▶ _Problem details_: The answer is a stretch of the material below, returned exactly: the line containing "Datenschutz (1391, 1418)", the line containing "RENAULT (40, 1296)", and all lines between.

▶ _Input for this task_:
---------------

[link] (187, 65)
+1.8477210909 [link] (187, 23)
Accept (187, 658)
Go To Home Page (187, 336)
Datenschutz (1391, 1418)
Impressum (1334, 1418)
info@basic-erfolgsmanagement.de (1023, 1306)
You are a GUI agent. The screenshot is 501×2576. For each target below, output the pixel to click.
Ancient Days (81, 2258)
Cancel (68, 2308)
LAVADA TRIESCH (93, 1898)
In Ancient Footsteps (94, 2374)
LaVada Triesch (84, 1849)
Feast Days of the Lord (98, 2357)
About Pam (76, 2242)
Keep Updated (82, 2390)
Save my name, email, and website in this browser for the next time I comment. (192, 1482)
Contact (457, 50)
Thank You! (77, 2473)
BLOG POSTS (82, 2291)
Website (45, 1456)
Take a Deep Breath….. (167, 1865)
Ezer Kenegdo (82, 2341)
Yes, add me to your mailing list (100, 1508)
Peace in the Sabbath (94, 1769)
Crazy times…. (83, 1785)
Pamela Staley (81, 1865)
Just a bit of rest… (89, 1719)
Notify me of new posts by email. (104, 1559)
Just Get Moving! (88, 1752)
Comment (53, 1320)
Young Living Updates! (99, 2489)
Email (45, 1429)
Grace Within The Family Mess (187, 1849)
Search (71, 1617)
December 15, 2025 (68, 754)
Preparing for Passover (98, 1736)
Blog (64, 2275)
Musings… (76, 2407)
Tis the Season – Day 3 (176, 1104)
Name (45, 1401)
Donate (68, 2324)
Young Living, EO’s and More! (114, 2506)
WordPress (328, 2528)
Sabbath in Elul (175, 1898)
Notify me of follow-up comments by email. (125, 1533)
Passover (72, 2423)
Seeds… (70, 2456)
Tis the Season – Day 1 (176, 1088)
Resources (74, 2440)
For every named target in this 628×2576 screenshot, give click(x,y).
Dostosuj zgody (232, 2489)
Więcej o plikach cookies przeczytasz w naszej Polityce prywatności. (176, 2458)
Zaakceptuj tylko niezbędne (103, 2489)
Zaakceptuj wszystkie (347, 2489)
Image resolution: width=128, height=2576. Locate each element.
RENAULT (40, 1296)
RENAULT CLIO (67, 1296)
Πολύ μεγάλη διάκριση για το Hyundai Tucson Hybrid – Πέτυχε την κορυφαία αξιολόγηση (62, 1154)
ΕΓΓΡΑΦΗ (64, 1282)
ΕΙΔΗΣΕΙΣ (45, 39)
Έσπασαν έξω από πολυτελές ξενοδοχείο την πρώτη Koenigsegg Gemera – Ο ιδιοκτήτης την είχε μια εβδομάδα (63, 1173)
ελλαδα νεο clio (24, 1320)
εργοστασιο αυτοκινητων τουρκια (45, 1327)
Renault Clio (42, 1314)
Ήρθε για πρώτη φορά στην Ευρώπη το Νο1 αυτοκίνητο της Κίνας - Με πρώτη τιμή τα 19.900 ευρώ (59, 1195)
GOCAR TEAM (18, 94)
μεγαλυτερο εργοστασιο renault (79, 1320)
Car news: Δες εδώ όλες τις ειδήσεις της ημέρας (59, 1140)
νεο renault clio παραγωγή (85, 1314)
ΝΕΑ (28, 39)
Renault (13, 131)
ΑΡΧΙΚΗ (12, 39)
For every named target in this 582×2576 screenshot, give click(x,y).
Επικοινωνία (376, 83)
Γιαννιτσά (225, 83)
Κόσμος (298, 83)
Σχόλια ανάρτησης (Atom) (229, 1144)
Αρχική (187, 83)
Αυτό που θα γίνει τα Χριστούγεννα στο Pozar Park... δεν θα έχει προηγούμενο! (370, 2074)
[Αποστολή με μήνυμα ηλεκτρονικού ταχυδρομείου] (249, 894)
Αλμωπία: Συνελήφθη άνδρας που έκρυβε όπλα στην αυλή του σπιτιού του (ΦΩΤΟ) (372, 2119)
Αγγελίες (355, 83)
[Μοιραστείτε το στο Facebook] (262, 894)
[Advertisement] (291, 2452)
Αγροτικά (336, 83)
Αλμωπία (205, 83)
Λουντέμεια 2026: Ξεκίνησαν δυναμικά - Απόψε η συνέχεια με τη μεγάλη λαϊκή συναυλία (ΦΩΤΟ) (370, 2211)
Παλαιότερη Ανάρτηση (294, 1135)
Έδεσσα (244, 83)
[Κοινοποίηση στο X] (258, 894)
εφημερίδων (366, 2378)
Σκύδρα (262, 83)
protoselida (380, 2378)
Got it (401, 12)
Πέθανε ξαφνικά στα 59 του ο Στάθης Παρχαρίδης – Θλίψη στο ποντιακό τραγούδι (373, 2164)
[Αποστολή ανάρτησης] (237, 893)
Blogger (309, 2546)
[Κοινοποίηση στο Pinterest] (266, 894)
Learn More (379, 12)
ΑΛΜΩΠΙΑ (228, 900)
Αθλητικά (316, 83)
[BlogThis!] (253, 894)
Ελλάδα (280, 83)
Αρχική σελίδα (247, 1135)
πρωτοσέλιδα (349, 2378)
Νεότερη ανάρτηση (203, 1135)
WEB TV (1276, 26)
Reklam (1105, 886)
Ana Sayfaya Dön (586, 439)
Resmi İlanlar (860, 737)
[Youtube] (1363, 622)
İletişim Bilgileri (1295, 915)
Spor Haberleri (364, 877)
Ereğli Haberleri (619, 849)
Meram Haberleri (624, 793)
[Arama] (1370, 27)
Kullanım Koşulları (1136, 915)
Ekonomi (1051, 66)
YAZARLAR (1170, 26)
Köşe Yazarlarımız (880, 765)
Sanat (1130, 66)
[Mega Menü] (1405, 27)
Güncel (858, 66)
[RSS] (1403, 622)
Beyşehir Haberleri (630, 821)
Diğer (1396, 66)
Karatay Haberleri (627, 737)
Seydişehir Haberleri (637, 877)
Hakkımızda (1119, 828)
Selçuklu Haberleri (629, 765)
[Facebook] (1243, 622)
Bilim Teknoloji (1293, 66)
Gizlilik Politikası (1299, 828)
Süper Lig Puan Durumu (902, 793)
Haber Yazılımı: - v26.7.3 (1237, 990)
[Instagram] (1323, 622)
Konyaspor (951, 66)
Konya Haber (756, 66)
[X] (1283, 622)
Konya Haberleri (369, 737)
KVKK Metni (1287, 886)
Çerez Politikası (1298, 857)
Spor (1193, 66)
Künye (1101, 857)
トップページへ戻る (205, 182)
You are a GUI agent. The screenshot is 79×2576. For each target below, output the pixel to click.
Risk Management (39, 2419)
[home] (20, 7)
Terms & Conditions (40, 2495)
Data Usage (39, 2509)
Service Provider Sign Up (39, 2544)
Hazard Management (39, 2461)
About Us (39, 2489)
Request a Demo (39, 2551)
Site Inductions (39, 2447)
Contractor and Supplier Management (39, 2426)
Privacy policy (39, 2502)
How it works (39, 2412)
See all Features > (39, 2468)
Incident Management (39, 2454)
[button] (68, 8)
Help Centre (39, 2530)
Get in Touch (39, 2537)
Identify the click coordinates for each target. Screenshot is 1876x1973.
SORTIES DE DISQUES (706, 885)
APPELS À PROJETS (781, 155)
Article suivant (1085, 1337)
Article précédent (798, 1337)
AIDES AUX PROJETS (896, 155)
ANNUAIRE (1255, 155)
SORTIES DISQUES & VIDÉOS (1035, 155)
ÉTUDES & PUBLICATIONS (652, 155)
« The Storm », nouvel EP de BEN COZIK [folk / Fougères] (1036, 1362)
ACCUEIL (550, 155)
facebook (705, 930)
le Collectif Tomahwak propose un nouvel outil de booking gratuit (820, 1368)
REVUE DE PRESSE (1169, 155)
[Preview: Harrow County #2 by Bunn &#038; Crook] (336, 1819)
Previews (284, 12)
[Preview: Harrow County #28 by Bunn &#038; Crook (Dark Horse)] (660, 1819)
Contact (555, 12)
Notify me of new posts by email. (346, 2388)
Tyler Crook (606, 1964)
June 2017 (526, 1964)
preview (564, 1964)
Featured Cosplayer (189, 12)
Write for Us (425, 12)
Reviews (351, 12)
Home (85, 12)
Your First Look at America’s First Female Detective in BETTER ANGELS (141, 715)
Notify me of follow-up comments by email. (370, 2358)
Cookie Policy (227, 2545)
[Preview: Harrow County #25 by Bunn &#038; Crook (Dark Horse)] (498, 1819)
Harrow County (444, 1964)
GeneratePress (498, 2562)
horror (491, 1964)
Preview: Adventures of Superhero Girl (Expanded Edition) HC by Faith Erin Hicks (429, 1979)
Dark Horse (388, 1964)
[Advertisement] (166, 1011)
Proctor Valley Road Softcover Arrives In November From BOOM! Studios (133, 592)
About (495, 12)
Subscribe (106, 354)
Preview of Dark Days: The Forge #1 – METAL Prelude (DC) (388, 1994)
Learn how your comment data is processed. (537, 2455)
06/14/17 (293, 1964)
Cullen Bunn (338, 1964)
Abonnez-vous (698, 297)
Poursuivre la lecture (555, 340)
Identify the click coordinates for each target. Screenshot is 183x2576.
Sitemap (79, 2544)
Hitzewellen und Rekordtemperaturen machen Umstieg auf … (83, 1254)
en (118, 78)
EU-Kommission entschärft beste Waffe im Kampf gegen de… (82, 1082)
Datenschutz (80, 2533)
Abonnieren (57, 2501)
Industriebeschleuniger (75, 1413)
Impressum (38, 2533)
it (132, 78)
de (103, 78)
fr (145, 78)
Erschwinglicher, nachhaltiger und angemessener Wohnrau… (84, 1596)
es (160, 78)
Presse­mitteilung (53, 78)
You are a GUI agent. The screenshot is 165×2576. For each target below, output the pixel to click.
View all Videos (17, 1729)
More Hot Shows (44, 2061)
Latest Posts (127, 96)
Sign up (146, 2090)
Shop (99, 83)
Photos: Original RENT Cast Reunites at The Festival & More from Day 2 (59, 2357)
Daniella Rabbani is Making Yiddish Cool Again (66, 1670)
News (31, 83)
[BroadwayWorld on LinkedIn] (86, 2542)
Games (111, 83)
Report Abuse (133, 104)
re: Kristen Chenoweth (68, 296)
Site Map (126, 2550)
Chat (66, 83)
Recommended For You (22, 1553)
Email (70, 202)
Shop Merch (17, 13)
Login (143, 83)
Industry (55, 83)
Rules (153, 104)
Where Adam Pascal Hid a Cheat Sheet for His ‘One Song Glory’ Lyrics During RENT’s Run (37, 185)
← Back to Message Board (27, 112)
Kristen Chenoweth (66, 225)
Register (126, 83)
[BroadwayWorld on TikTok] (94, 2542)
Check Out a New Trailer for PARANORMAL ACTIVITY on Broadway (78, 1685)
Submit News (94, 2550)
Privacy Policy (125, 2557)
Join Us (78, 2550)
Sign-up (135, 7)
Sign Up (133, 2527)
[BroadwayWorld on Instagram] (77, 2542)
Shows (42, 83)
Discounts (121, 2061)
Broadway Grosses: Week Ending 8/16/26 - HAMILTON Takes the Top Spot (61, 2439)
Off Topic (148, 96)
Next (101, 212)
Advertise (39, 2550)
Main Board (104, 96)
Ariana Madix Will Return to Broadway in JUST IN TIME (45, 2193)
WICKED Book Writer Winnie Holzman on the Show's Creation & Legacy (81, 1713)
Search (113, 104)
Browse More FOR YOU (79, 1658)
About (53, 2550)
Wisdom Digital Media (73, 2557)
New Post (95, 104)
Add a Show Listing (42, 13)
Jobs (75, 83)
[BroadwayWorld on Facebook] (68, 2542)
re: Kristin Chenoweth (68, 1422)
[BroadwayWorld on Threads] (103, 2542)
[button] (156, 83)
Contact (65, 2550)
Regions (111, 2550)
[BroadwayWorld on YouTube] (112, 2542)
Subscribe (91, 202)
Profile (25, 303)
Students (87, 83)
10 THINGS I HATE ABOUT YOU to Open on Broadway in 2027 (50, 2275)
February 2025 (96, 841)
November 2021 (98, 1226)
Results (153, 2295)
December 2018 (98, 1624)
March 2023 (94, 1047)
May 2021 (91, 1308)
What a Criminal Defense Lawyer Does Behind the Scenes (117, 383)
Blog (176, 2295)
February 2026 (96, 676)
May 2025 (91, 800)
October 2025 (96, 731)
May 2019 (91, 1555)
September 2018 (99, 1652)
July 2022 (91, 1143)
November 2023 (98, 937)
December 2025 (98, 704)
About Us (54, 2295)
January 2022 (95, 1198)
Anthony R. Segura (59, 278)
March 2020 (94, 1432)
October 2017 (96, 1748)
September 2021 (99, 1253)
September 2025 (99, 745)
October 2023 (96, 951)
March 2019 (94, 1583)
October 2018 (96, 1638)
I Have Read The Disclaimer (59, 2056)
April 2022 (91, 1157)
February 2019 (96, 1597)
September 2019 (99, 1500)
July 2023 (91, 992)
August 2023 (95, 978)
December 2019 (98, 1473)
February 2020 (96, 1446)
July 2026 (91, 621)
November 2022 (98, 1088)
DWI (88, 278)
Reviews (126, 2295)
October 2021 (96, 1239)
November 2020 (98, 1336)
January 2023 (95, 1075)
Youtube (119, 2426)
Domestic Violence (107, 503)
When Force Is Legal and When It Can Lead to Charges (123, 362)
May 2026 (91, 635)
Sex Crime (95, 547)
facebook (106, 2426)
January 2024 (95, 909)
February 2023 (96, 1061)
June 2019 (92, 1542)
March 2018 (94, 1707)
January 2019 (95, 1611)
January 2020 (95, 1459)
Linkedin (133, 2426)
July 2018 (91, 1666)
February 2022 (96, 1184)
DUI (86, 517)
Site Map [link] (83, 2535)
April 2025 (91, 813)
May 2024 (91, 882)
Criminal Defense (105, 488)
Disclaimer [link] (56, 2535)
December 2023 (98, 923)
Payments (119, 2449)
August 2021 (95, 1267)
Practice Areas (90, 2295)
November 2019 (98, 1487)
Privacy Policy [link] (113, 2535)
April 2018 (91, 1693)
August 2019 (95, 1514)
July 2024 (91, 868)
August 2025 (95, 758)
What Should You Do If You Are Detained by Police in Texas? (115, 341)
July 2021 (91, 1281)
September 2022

---------------

▶ _Response below_:
Datenschutz (1391, 1418)
Impressum (1334, 1418)
info@basic-erfolgsmanagement.de (1023, 1306)
You are a GUI agent. The screenshot is 501×2576. For each target below, output the pixel to click.
Ancient Days (81, 2258)
Cancel (68, 2308)
LAVADA TRIESCH (93, 1898)
In Ancient Footsteps (94, 2374)
LaVada Triesch (84, 1849)
Feast Days of the Lord (98, 2357)
About Pam (76, 2242)
Keep Updated (82, 2390)
Save my name, email, and website in this browser for the next time I comment. (192, 1482)
Contact (457, 50)
Thank You! (77, 2473)
BLOG POSTS (82, 2291)
Website (45, 1456)
Take a Deep Breath….. (167, 1865)
Ezer Kenegdo (82, 2341)
Yes, add me to your mailing list (100, 1508)
Peace in the Sabbath (94, 1769)
Crazy times…. (83, 1785)
Pamela Staley (81, 1865)
Just a bit of rest… (89, 1719)
Notify me of new posts by email. (104, 1559)
Just Get Moving! (88, 1752)
Comment (53, 1320)
Young Living Updates! (99, 2489)
Email (45, 1429)
Grace Within The Family Mess (187, 1849)
Search (71, 1617)
December 15, 2025 (68, 754)
Preparing for Passover (98, 1736)
Blog (64, 2275)
Musings… (76, 2407)
Tis the Season – Day 3 (176, 1104)
Name (45, 1401)
Donate (68, 2324)
Young Living, EO’s and More! (114, 2506)
WordPress (328, 2528)
Sabbath in Elul (175, 1898)
Notify me of follow-up comments by email. (125, 1533)
Passover (72, 2423)
Seeds… (70, 2456)
Tis the Season – Day 1 (176, 1088)
Resources (74, 2440)
For every named target in this 628×2576 screenshot, give click(x,y).
Dostosuj zgody (232, 2489)
Więcej o plikach cookies przeczytasz w naszej Polityce prywatności. (176, 2458)
Zaakceptuj tylko niezbędne (103, 2489)
Zaakceptuj wszystkie (347, 2489)
Image resolution: width=128, height=2576. Locate each element.
RENAULT (40, 1296)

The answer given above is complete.